Several authors have discussed ‘umbrella permits’ for eco-industrial development projects as a means of encouraging their formation as well as lowering the overall impact of industrial activity on the surrounding ecosystem. Using multi-media and multi-organizational strategies for permitting might lead to overall, system wide improvements (Cote and Smolenaars, 1997). Similarly, flexibility and voluntary guidelines could encourage firms to seek out innovative ways of meeting system-wide pollution targets. In the United States, the U.S. Environmental Protection Agency initiated Project XL, to encourage innovative yet effective programmes for reducing environmental impacts. The Fairfield Ecological Industrial Park in Baltimore, Maryland applied for and was granted an XL designation.

In keeping with the general theme of this paper, we return to what we view as the key element for success of eco-industrial development. As Boons and Baas have stated:
'In the new concept of industrial ecology, the company boundaries passed through are Environment and Utilities and/or Product Development Alliances between firms... the concept of industrial ecology essentially calls for an integrated approach towards the environmental effects of industrial processes, rather than aiming at the reduction of the effects of separate industrial processes. An implication of this perspective is that the organizations responsible for the processes that are subject to this integrated approach should somehow coordinate their activities' (Boons and Baas, 1997, p. 79).

In the preceding sections we have explored how business networking or inter-organizational collaborations could be a viable strategy for initiating and maintaining eco-industrial development. Further, a number of countries have national and/or sub-national policies or institutional support mechanisms for encouraging business networking among firms. Many of these are focused on competitiveness, market responsiveness, and flexibility. Adjusting these and possibly creating other programmes for encouraging eco-industrial networking could be designed at the national and sub-national levels. Economic development strategy can seek more integrated strategies than industrial sprawl that creates redundant and wasteful use of resources. In an eco-industrial framework, the goal is reduced impact on the eco-system while expanding enterprise capability.

Funding for institutional support such as industrial extension organizations familiar with manufacturing environments or policy incentives can encourage eco-industrial collaborations. Planning for these activities that would attract or grow local business is a critical step. Government support for collaborative data gathering and decision-making would be very helpful. Our belief is that these should lead to commercially viable enterprises that can raise capital on the open market based on increased eco-efficiencies and improved market image as a consequence of their greater environmental responsibility.

The jury is still out on whether eco-industrial approaches will work and will be broadly applicable.

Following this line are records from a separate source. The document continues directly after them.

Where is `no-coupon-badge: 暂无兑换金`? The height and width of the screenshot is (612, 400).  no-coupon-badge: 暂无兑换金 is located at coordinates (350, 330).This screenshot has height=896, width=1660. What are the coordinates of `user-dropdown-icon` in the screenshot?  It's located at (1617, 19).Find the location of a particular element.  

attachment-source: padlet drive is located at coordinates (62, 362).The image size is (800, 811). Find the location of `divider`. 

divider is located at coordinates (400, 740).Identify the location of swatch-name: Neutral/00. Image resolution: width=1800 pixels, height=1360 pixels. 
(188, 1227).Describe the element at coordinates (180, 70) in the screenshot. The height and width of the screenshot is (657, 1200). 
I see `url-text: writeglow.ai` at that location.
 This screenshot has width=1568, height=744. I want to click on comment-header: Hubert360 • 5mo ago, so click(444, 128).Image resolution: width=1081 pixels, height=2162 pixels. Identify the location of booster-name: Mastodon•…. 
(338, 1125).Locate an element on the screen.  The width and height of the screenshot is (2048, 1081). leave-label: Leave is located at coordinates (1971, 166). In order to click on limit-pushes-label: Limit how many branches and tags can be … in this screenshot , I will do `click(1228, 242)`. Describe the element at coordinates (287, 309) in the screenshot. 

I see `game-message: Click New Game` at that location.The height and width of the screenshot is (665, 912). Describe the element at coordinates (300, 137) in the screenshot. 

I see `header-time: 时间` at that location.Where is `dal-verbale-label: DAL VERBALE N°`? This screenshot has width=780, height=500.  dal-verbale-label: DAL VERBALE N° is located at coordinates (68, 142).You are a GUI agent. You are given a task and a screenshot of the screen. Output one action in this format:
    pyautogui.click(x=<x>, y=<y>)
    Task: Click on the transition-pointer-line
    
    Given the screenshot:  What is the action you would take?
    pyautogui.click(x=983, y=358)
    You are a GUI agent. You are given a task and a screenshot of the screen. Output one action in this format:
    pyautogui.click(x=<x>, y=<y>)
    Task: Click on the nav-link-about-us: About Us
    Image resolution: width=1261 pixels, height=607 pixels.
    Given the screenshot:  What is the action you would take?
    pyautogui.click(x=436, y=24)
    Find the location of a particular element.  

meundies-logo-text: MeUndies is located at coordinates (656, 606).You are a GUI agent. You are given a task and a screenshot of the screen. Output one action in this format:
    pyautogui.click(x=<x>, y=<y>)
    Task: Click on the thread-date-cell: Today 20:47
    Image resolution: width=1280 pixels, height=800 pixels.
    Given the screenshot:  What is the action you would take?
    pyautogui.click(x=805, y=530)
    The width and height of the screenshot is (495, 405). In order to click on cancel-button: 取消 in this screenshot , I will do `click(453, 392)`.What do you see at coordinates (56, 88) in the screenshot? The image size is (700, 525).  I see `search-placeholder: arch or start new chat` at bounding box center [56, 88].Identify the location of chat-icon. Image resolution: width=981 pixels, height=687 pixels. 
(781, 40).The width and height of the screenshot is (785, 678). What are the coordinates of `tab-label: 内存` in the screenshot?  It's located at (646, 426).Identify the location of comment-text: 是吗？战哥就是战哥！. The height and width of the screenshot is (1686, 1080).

Various models are being tested and over the next decade there will be a shakeout based on the lessons learned by its early pioneers. The future requires moving to a new platform of productivity and environmental solutions. The deliberate effort to move beyond enterprise specific solutions as the sole venue of business action to a more resource conscious and adaptive business ecosystem is a harbinger for the future. David Crockett, a councilman in Chattanooga Tennessee and a proponent of sustainable development has commented: ‘The choice is between Eco-Industrial Parks or Jurassic Parks’. Organizations of the future cannot afford the slow-witted and resource intensive strategies of the past when the future will demand far greater resource efficiency and market adaptability. Eco-industrial development is one path to that future.